SMacEachern2 - instead of dealing with every example of sophistry you present, I would like to ask you a direct question, related to the point of the original Spine post: Regardless of Americas intervention in Iraq (which I think was wrong but certainly does not implicate the US morally in Iraqi on Iraqi violence), do you think that the problems in the Arab world today (and there are unfortunatley VERY, very many, enumerated partially by Mr. Peretz) are a result of their own dicisions, actions, and culture, in that, however you want to describe it, they are primarily responsable for their own cultural corruption, or is the cause of their problems primarily the fault of the US, Israel, and others in the West?

SMacEachern2
posted by zacwbond on 2006-11-20 02:37:00 [respond] 

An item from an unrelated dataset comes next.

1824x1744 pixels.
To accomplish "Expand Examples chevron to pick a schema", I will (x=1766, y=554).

Fair enough, I should say "Arab/Muslim cultures in Iraq." I am sure Islam in different countries is expressed in different ways. Haven't there been polls of Muslims about attitudes towards religiously oriented violence, suicide bombers, and the like?

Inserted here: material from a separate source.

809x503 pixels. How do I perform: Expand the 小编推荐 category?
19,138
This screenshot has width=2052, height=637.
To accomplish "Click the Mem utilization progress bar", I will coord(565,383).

I don't thik I said Islam is a religion of violence. I don't even know what that means; a religion is whatever its adherents make of it, with each adherent claiming his/her is the true version. I would say there are plenty of violent versions of Islam, but plenty of peaceful ones as well.

As for democracy, I find representative government to be only one factor; right now, Iraq lacks a necessary tolerance for plurality.

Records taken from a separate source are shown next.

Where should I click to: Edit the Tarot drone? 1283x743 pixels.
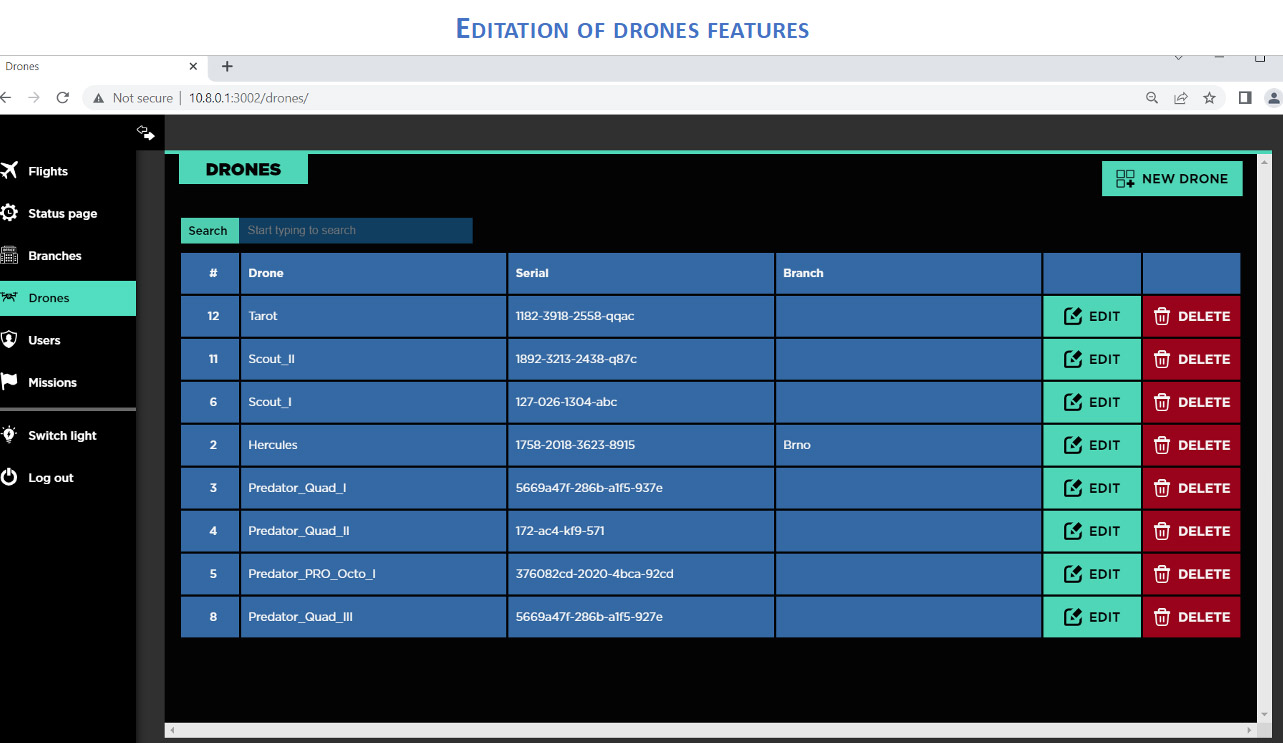tap(1091, 316)
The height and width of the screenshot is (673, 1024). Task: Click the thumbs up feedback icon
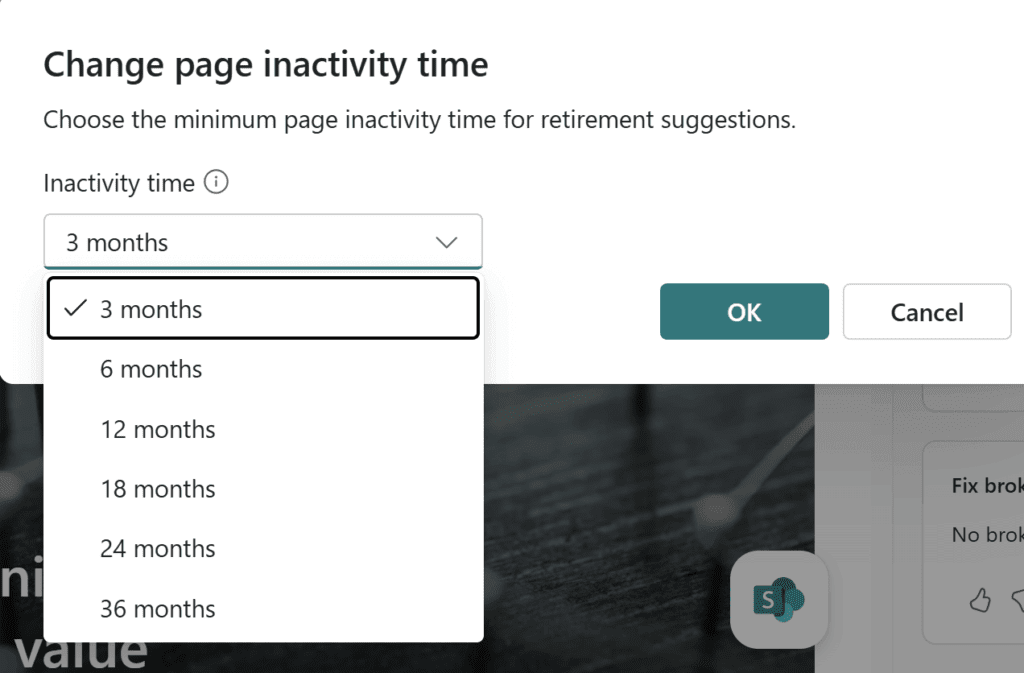coord(980,600)
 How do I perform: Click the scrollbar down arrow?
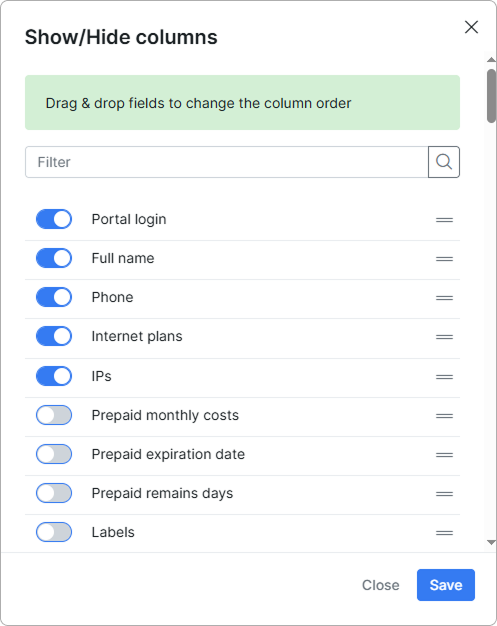491,543
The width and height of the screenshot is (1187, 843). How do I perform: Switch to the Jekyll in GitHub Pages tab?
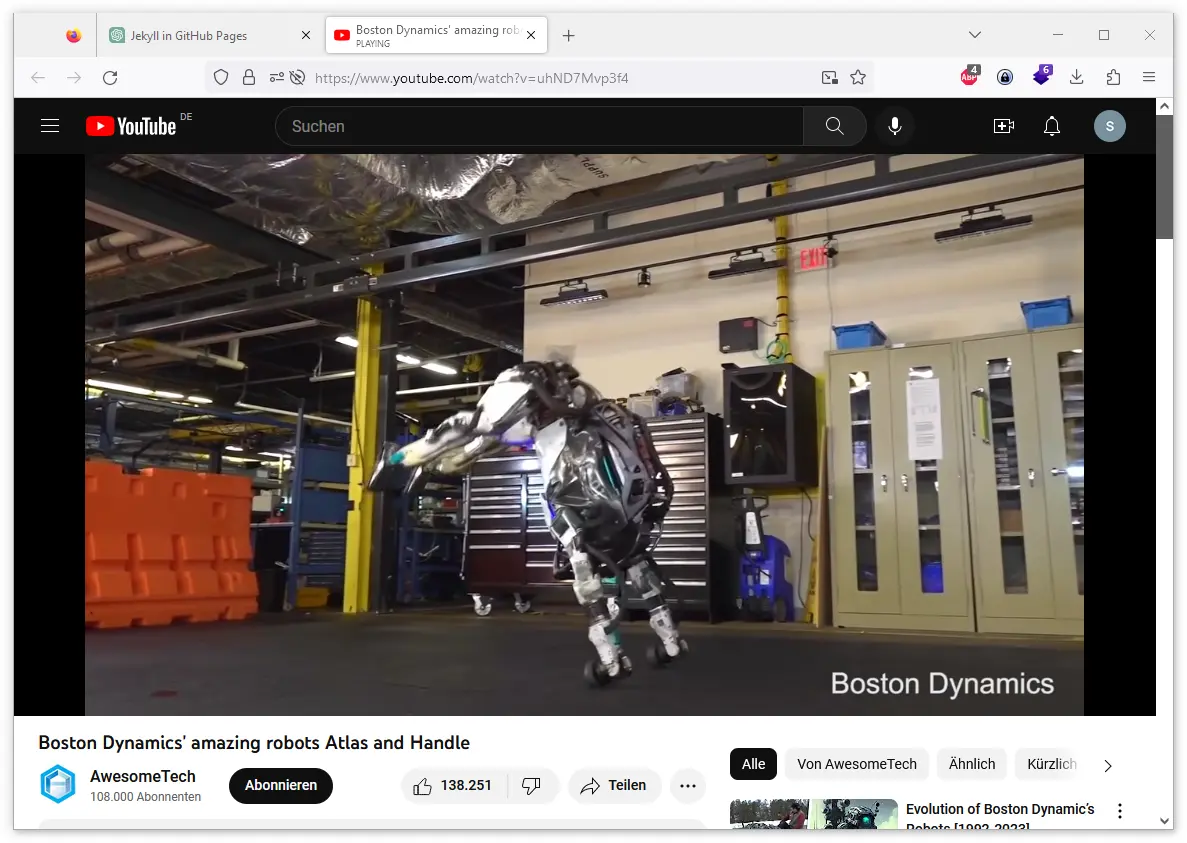point(188,35)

posted by boxofrox on 2006-11-20 07:10:18 [respond] 

Islam is the first recorded codification of an attempt to trump the metaphor of Christ. There have been many others since. Most notably communism.

Contemplation of Christ is messy and ambiguous and consequently subject to the ravages and very imperfect souls one and all. So dissatisfactions manifest in Islam.

I'll say this; I respect a degree of honesty inherent in Islam and yes, it does make allowance for sanctioned brutality.

One is not allowed quite as much assured comforts in its triumverate counterparts. One is free to pick and choose those criterion for satisfaction but will always find a counterpoint modifier. The Koranic trump is a hard one to get past. If I were an adherent to Islam I could well see clearly defined justifications and call to and for violence. By my lights its an unhappy clarity.

Certain meditations have suggested inner jihad as the contemplative touchstone but clearly this is not the view which is currently prevailing among the more passionate adherents. I wish it were not so. Jihadists wish to prosecute hypocrisies enroute to consolidating a disseminating their particular brand of clarity. Its a mindset which is doomed to failure which is not to say they cannot bring hell along the way to this discovery.